- [COMPLETE THE FOLLOWING]
1. Condense the paragraph of the passage on children and disability that begins "There was good news in 1975" into a shorter version that retains its main facts.
2. Update the passage on children and disability, starting with "The only thing" and going on through "has been immense.)", so that "immense" is replaced by "enormous".

- [READING TEXT]

^^^^

People with disabilities spark an avalanche of questions for children, who are naturally curious and, generally, uninhibited. We look pretty unusual to them. They don’t know what to make of us, but very much want to know.
Until some adult suppresses their curiosity, that is. Usually without intending to.
I see it happen very often. A child, fascinated by my presence, will make their curiosity loudly public. Like the five-year-oldish girl at the grocery store once who saw me and shrieked in evident delight, “Mommy, Mommy, it’s a man in a wheelchair!!!”
She was louder than the public address system calling someone to clean up the broken jar of honey on aisle seven.
Mommy promptly put her finger to her lips, glaring at her child, crouched down and released an angry, “Shhhhhhhhh!”
The girl, her bubble of enthusiasm burst, turned to me with a last, sad look. So I put my finger to my mouth, adopted a wild-eyed expression, and went, “Shhhhhhhh!”
The little girl beamed. The mother got angry. “I’m trying to teach her manners,” she said. My reply: “I’m trying to teach her not to be uptight around people with disabilities.”
I’ve had some really great experiences speaking to middle and high school students. They have the most spot on questions about disability, questions that no adult ever answered for them — or at least not well. Many of them, on hearing the above little girl story, reported having a similar experience with a parent and, indeed, they had taken the message to heart that they somehow they had to behave differently around “those” people.
The only thing left for these kids are the same traps everyone else falls into: images and messages from media and the arts which are infused with inaccurate stereotypes, and their own best guesses at what it must be like to live with a disability (also always wrong, by the way). They fall into the classic stereotype holes, missing out on the chance to understand the real human experience of being a person with a disability.
There was good news in 1975 when the Individuals with Disabilities Education Act (IDEA) was passed in the U.S. Congress. One of its key provisions is mainstreaming kids with disabilities in public schools. Kids with disabilities are no longer automatically shoved into special education where many have historically been denied the chance to develop to their true intellectual potential. (Have no doubt, the waste has been immense.)
This means that kids without disabilities are getting a lot more authentic contact with kids with disabilities. Familiarity breeds, well, relaxation.
I also speak to a lot of college students, and often ask them how many had a friend or a family member with a disability when they were young. A notable number of hands go up. I take that as proof of progress.
(It’s also true that a lot of kids with disabilities are being bullied, considered easy prey. But that’s another conversation.)

^^^^

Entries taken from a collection

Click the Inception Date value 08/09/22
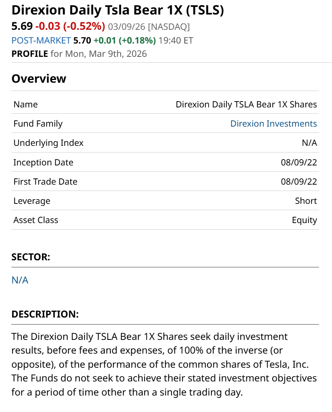Viewport: 332px width, 412px height. pyautogui.click(x=299, y=162)
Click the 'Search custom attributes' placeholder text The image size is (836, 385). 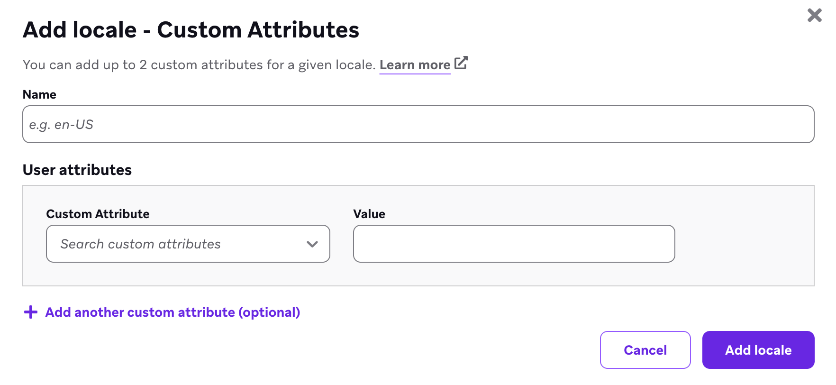(x=140, y=244)
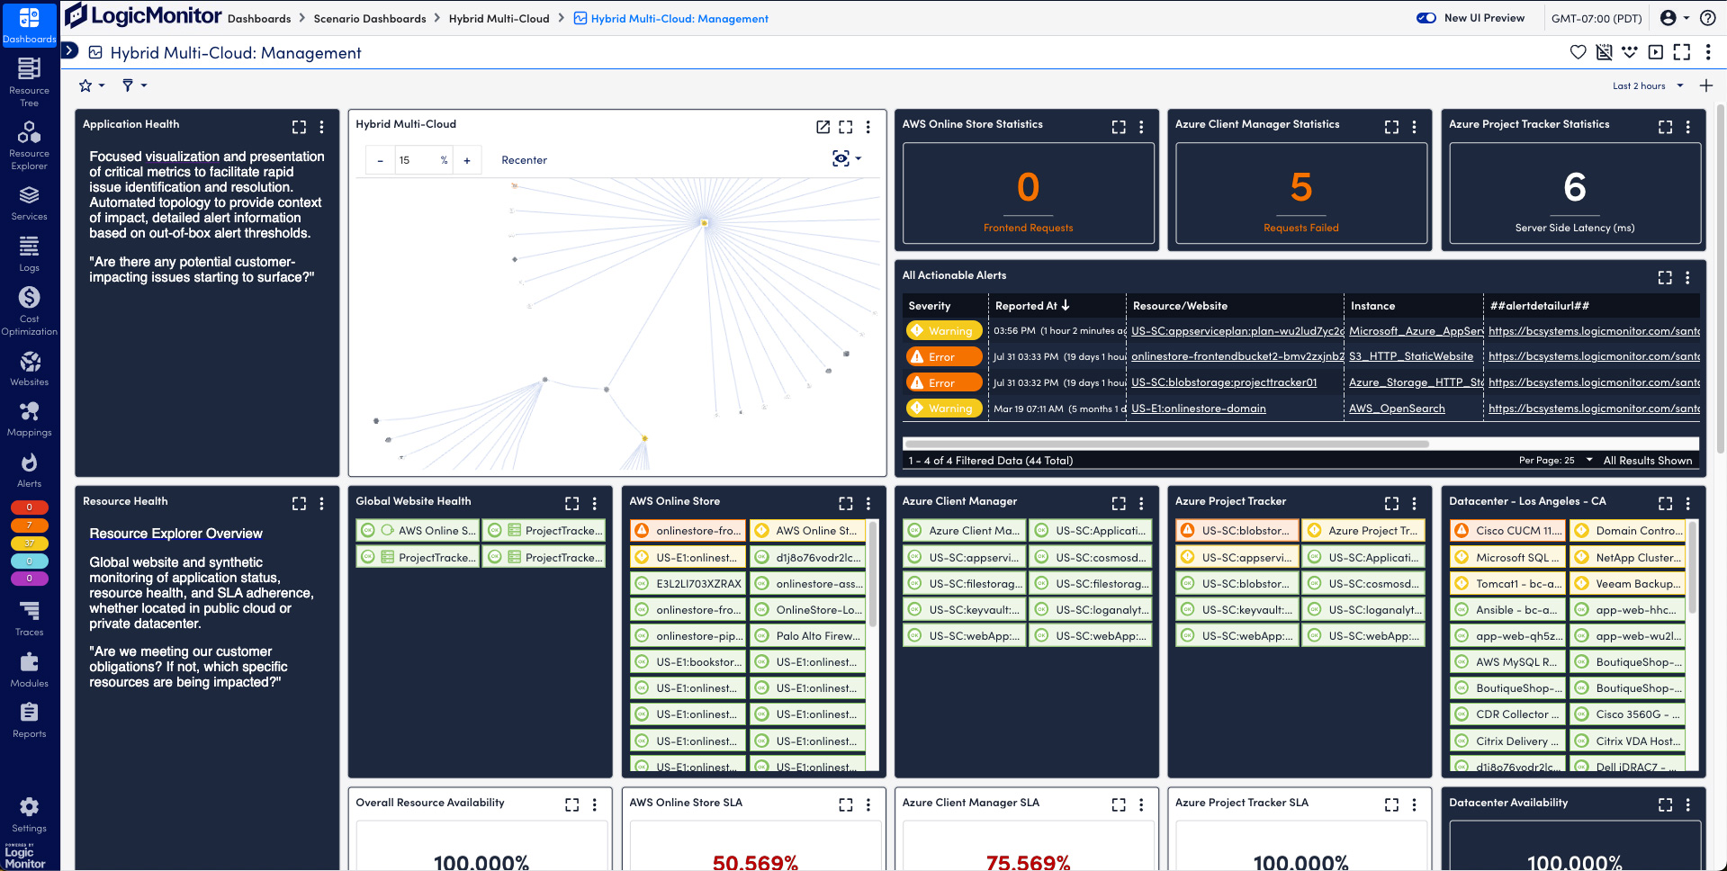This screenshot has height=871, width=1727.
Task: Recenter the Hybrid Multi-Cloud topology map
Action: pyautogui.click(x=525, y=159)
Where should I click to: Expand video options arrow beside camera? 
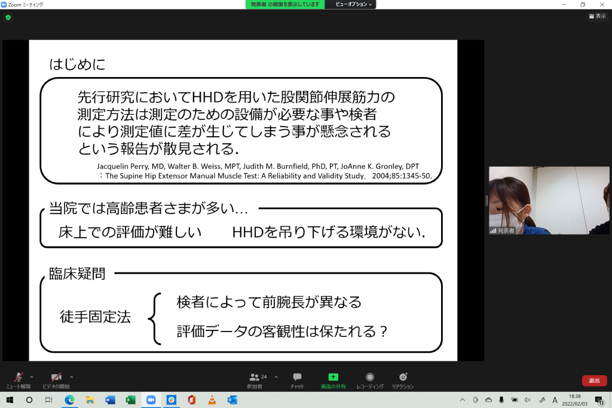click(72, 377)
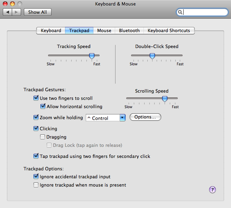Click the back arrow navigation button
The height and width of the screenshot is (208, 231).
click(x=8, y=12)
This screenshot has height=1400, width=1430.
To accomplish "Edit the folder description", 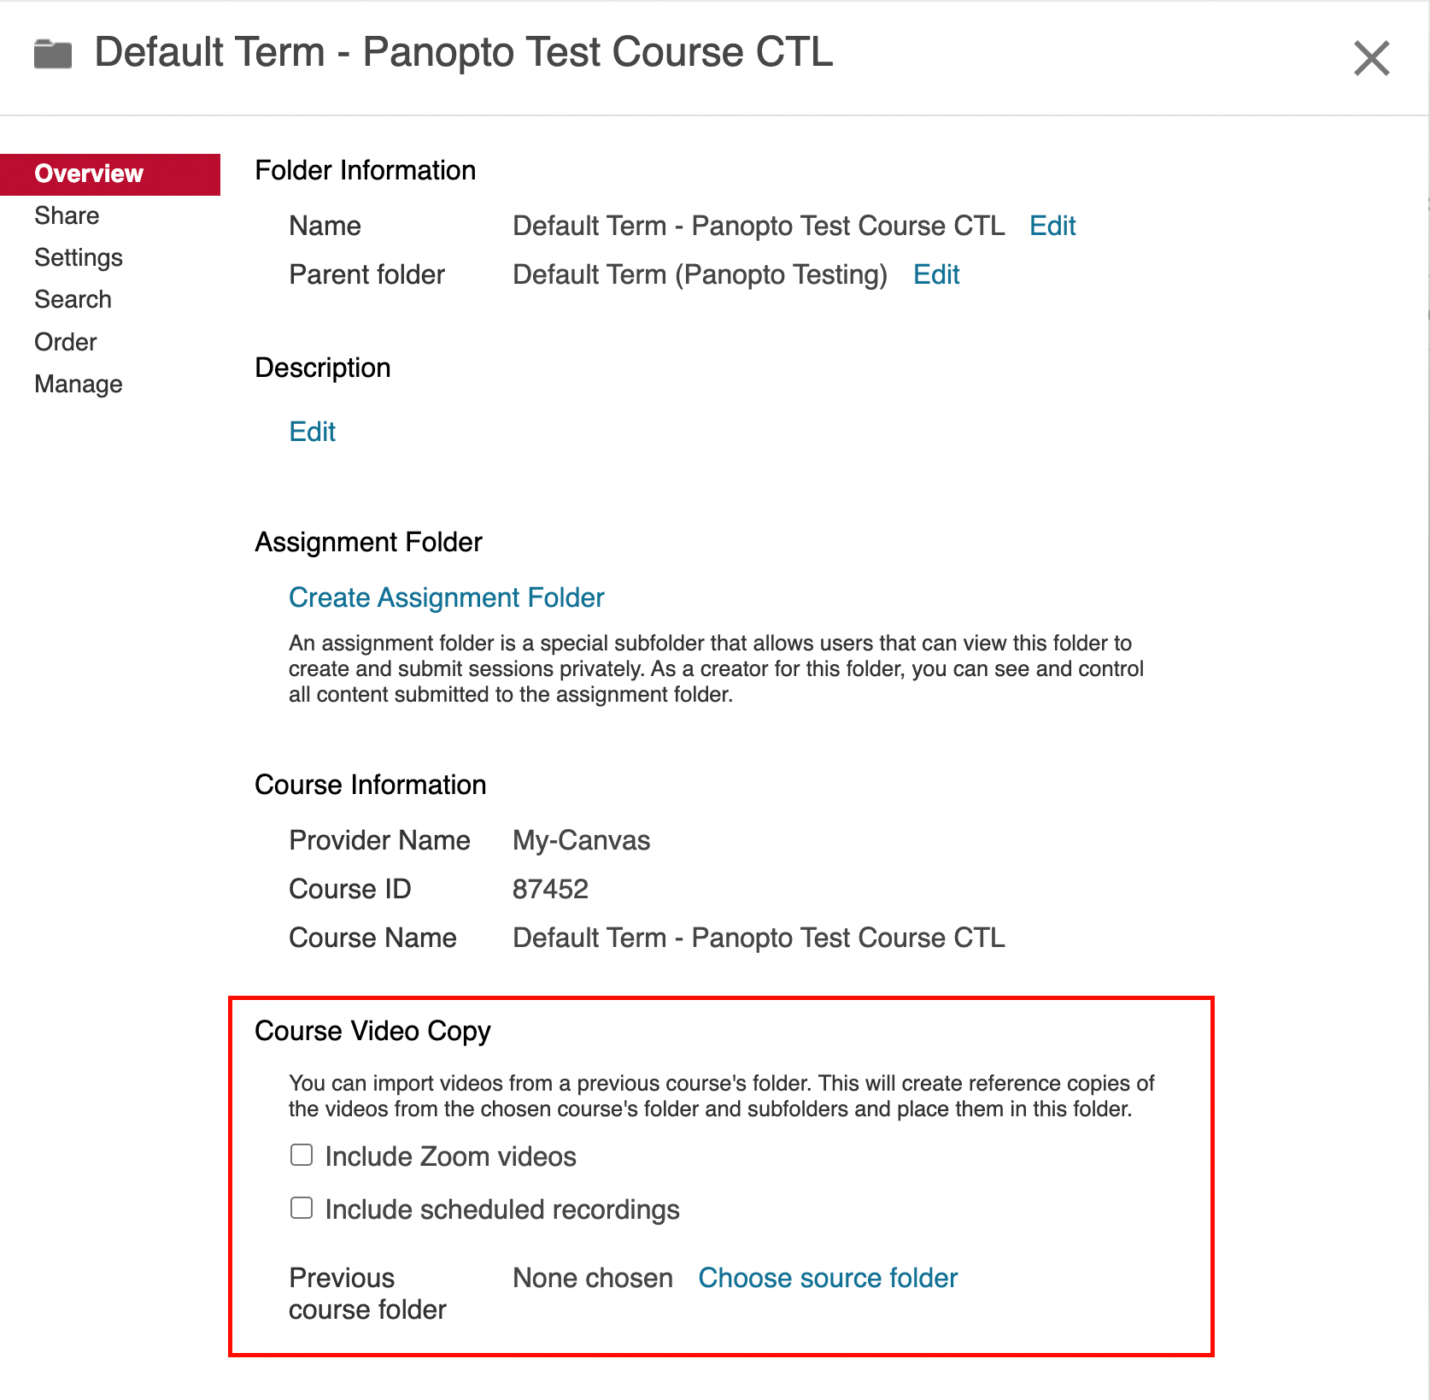I will [313, 432].
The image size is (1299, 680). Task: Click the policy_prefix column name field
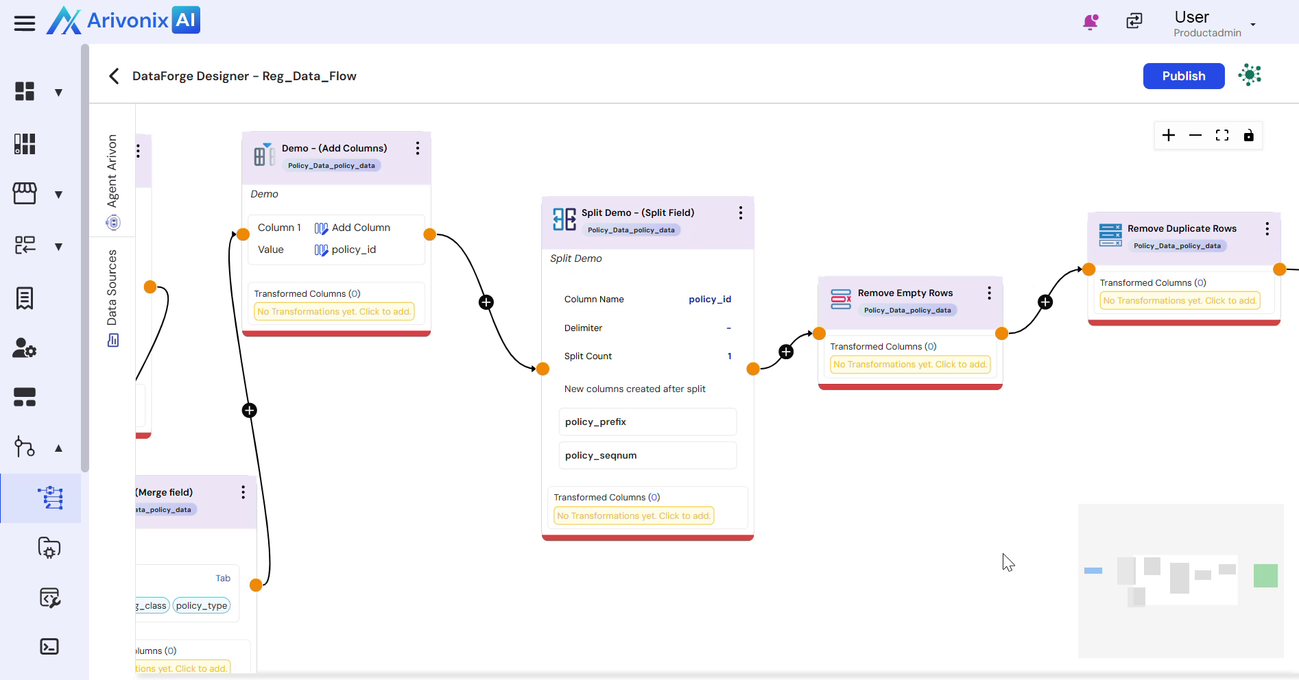647,422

^^^^

- [WRITTEN RESPONSES]
1. In 1975 the U.S. Congress passed the Individuals with Disabilities Education Act (IDEA). A key provision mainstreams kids with disabilities in public schools, so they are no longer automatically placed in special education, where many had historically been denied the chance to reach their true intellectual potential. This waste was immense.

2.
The only thing left for these kids are the same traps everyone else falls into: images and messages from media and the arts which are infused with inaccurate stereotypes, and their own best guesses at what it must be like to live with a disability (also always wrong, by the way). They fall into the classic stereotype holes, missing out on the chance to understand the real human experience of being a person with a disability.
There was good news in 1975 when the Individuals with Disabilities Education Act (IDEA) was passed in the U.S. Congress. One of its key provisions is mainstreaming kids with disabilities in public schools. Kids with disabilities are no longer automatically shoved into special education where many have historically been denied the chance to develop to their true intellectual potential. (Have no doubt, the waste has been enormous.)